Raspberry Pi as a CHAPTER 5 voice assistant

Florian i applaud your enthusiasm, and have gone through similar thinking myself … and decided it isn’t worth the effort at this time.

My current view is:

  • not sure if you are meaning Rhasspy (https://community.rhasspy.org) v2.5, Rhasspy v3 (not completed), which became the core of HA Voice Assist (which is the topic of this thread). Mike stated some time ago that he intends to update Rhasspy when he gets time - which I believe is mostly documentation on how to use it for non-HA uses.

  • The Rhasspy Raspberry Pi hardware options are overly expensive for limited functionality.

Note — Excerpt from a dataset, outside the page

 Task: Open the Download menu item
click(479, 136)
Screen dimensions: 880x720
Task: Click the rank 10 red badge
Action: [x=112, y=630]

    • Raspberry Pi is a general purpose computer, and uses only a fraction of its CPU for the voice assistant and wakeword detection.
    • While Speech-to-text and Intent recognition can run on a satellite RasPi, it is not particularly suitable for the compute-intensive techniques used by Digital Signal Processing.
    • Driver for the seeed 2-mic HATs actually only uses 1 microphone and has none of the DSP (Digital Signal processing) magic we have come to expect from those big-name brands. HinTak has updated for new OS kernels, but no-one is interested in improving the code.
    • Conferencing speakerphones reportedly give good audio quality - but at a high price.
    • If someone already has a Raspberry Pi sitting around doing nothing, and a decent quality microphone, then it makes sense - but don’t spend money to go this route.
  • Mike and Paulus have talked (briefly) about an ESP32-S3 voice kit hardware device being developed by Nabu Casa; as @vunhtun says, this is the focus currently.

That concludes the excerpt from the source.